PASSAGE

The gravitational force of body C \( {\vec F}_{gC} \) produces a tension force \( \vec{T} \) on the rope, this is transferred by the rope to the other side of the mobile pulley, this tension acts on the rope that holds the body B where acts the gravitational force \( {\vec F}_{gB} \). To balance these two tensions on the rope of the mobile pulley acts the tension force \( 2\vec{T} \). This tension is transmitted by the rope, that passes through the second pulley (fixed), to the other side of the pulley where acts the gravitational force \( {\vec F}_{gA} \) due to body A. To balance these two tensions, we have on the rope on the fixed pulley a tension equal to \( 4\vec{T} \) (Figure 1).
Figure 1

Note: If we began through the body A, on the rope we would have a tension force \( \vec{T} \), transmitted to the other side of the fixed pulley, and balanced by tension \( 2\vec{T} \) on the ceiling. In the mobile pulley, we would have the tension \( \vec{T} \) transmitted by the rope and divided into \( \frac{\vec{T}}{2} \) for bodies B and C.

Solution

As block A has a mass greater than the sum of the other blocks, it descends with acceleration \( {\vec{a}}_{A} \), the rope passing through pulley 1 pulls the pulley with the same acceleration (Figure 2). In the second pulley, block B has a mass greater than block C, then block B descents with \( {\vec{a}}_{B} \) acceleration and block C climbs with acceleration \( {\vec{a}}_{C} \) (these accelerations are relative to pulley 1).
Drawing a free-body diagram, we have the forces that act in each of them, and we apply Newton's Second Law
\[ \begin{gather} \bbox[#99CCFF,10px] {\vec{F}=m\vec{a}} \tag{I} \end{gather} \]
Figure 2

Body A:
  • \( {\vec F}_{gA} \): gravitational force on body A;
  • \( \vec{T} \): tension force on the rope.

Entries on target coordinates
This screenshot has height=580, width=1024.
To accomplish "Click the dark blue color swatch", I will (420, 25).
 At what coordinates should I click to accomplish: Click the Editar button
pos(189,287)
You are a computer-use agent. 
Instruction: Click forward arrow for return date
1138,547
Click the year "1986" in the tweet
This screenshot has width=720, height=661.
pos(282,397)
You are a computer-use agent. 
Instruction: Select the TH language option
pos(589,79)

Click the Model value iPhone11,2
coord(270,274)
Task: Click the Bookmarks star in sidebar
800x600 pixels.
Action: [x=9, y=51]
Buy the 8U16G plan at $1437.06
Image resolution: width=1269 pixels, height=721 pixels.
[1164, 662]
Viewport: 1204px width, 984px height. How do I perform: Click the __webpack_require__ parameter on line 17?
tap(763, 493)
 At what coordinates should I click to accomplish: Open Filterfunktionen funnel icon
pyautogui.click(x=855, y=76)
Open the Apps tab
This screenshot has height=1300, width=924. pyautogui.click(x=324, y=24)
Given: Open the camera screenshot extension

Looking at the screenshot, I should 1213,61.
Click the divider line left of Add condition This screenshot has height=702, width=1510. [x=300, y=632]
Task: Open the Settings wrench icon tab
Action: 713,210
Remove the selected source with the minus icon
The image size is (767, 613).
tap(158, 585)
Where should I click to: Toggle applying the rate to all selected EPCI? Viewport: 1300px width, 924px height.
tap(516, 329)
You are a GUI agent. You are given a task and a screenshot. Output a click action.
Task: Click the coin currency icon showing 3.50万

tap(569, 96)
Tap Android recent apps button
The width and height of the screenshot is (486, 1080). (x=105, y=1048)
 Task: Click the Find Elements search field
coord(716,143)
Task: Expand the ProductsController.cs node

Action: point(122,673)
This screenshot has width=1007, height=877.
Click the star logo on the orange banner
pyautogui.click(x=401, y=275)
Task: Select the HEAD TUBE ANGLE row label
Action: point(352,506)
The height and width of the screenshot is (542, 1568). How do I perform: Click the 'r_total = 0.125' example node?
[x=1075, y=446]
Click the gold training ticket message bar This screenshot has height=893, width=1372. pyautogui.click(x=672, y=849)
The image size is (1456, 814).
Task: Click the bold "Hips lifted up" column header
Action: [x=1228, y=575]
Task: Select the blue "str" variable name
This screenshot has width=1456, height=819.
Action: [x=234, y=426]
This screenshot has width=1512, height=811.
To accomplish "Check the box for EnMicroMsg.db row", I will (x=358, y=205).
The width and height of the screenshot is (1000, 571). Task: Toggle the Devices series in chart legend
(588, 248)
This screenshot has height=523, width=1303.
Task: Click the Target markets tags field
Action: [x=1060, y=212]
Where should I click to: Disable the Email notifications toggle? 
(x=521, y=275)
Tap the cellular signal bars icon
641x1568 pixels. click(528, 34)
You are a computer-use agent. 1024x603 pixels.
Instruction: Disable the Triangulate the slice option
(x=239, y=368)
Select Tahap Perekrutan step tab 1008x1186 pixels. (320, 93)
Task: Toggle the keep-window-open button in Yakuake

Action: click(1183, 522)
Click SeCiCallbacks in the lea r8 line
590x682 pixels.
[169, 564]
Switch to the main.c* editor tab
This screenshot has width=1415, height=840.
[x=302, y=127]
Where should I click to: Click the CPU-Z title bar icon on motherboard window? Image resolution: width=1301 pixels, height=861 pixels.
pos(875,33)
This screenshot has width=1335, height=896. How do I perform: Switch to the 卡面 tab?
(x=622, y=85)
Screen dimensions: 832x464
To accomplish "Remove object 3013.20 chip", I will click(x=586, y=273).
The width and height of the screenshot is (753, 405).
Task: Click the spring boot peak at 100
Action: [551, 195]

EXERCISE GOAL
Reproduce everything in the pulley passage from "As block A has" down to "on the rope.". The material has nothing to do with the pulley passage.

SOLUTION BELOW
As block A has a mass greater than the sum of the other blocks, it descends with acceleration \( {\vec{a}}_{A} \), the rope passing through pulley 1 pulls the pulley with the same acceleration (Figure 2). In the second pulley, block B has a mass greater than block C, then block B descents with \( {\vec{a}}_{B} \) acceleration and block C climbs with acceleration \( {\vec{a}}_{C} \) (these accelerations are relative to pulley 1).
Drawing a free-body diagram, we have the forces that act in each of them, and we apply Newton's Second Law
\[ \begin{gather} \bbox[#99CCFF,10px] {\vec{F}=m\vec{a}} \tag{I} \end{gather} \]
Figure 2

Body A:
  • \( {\vec F}_{gA} \): gravitational force on body A;
  • \( \vec{T} \): tension force on the rope.